Share your dilemmas and get honest opinions from other Mumsnetters.

To request that a child repairs or replaces something they broke?

154 replies

PiousPrat · 31/08/2011 13:05

I'll keep this as brief as I can. Quick background, we (DS1, DS2 and I) have just moved in with DP in an area he has lived in for a while but we are new to. We don't really know anyone round here. DS2 has made a few new friends. One of these friends is 15, so 5 years older than DS2, and has some sort of SEN.

This older child, who I will call J for clarity, doesn't seem to have the greatest home life, he often mentions not being able to play football in the garages at the end of the road if his step dad is home. Several of the other local kids seem to taunt him if he is out on his own.

J was round yesterday playing with DS2 in the garden. I had had to say J couldn't come in to play as we are still living in amongst the chaos of moving boxes so there really isn't the space. Our BBQ is stored by the side door which is where J was waiting if DS2 came in for anything. After the DC had gone to bed last night, DP went out the side door for a fag and came back in to say that the shelf at the front of the BBQ was hanging off and that must have been what DS2 meant when he had overheard him asking J earlier if he had fixed it.

The BBQ was new this year and has only been used twice and is now trashed. I spoke to DS2 about it this morning and he said that J had tried to sit on the shelf while waiting for him. I know the shelf can take DS2's weight as I have sat him on it before (he is small for 10 and undergoing assessment to see if there is a medical reason for it) so ido believe him when he says it was J sitting on it that broke it.
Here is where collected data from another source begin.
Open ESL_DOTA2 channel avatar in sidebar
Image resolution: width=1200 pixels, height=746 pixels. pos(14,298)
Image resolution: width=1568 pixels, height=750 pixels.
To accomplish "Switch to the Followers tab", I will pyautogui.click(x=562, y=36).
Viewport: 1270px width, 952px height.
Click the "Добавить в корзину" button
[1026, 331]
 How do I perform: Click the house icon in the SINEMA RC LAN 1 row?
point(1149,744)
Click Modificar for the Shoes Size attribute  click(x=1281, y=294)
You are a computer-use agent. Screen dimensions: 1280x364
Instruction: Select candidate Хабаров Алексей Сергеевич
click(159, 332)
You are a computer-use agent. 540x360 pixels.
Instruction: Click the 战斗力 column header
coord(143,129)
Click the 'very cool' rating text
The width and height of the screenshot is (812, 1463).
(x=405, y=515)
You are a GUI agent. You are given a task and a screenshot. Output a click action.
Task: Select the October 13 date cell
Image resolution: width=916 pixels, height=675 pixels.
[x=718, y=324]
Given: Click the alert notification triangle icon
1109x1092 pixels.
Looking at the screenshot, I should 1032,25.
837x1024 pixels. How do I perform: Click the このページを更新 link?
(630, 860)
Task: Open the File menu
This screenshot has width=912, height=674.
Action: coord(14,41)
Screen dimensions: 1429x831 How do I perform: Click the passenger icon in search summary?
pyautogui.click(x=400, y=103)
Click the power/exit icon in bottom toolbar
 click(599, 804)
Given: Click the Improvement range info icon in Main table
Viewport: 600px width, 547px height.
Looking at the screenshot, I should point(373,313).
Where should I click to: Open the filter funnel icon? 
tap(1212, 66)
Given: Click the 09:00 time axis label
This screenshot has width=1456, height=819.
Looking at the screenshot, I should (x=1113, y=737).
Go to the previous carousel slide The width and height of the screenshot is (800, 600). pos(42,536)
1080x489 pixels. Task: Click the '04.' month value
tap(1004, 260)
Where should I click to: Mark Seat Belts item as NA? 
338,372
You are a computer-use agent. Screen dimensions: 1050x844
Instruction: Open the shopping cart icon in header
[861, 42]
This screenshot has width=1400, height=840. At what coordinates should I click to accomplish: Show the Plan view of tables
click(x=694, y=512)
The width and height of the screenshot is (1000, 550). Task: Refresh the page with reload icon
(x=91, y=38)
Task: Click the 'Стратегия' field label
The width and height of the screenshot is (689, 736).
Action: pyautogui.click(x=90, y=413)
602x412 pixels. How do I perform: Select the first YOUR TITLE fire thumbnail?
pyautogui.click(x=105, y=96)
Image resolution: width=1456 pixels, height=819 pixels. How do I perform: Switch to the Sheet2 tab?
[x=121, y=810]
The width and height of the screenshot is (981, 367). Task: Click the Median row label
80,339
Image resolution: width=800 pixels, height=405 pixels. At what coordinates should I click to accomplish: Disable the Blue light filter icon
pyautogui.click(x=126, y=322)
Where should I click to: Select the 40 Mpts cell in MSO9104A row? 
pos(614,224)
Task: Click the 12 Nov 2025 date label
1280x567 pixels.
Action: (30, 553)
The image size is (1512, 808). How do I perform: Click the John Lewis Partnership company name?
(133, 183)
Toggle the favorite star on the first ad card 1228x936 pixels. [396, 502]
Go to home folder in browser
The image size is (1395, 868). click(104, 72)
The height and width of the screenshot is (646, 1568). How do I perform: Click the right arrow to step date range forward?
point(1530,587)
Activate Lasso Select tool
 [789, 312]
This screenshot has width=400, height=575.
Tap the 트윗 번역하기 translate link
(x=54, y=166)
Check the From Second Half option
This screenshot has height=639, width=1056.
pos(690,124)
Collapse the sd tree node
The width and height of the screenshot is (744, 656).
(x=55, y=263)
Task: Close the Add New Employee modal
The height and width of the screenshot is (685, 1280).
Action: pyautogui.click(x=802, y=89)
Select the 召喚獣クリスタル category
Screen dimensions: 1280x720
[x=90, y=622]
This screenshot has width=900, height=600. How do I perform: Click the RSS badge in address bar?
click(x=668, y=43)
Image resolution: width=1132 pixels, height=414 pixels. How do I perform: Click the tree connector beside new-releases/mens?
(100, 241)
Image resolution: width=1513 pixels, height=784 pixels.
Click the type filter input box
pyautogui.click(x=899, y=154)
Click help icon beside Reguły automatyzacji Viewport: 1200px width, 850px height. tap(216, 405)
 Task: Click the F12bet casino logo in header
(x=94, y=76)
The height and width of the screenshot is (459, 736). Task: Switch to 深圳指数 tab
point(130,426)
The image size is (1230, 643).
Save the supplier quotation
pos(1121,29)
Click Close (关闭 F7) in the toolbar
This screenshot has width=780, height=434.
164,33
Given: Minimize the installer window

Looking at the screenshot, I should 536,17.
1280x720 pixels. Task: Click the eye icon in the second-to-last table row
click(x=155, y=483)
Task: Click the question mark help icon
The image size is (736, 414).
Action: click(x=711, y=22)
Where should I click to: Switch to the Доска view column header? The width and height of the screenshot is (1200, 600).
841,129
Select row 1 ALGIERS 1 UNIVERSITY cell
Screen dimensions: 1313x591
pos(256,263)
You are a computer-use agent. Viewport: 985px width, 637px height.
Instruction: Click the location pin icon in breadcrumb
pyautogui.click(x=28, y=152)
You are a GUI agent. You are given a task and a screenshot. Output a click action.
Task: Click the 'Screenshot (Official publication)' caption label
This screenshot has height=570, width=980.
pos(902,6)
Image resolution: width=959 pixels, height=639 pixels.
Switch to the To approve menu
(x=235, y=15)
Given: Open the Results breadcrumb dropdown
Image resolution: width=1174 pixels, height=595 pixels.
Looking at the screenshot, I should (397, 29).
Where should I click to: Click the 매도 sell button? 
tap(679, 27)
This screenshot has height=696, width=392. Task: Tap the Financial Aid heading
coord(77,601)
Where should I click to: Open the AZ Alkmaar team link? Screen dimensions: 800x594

Obviously I read DS2 the riot act about respect for things and the importance of owning up when something has broken, rather than leave people to later discover their possessions are trashed and have told him that because he knew it was broken and didn't say anything, he is now responsible for either helping J fix it or paying half towards a replacement.

My dilemma comes in what to do about J's half. I know where he lives so can go round and speak to his parents, or I can speak to him when he inevitably calls round again later,but I'm not sure of which way would be best. If I speak to him, I can imagine him being worried about telling his parents due to the issues with his step dad and I don't want to cause him undue worry, but don't think he should dodge his responsibilities either. If I go round, I still run the risk of getting J into trouble for what was an accident as well as the worry of going round to a strangers house, in an area I am new to and is a bit...deprived and so £40 for his share of the damage would be considered a lot of money, while I am 38 weeks pregnant.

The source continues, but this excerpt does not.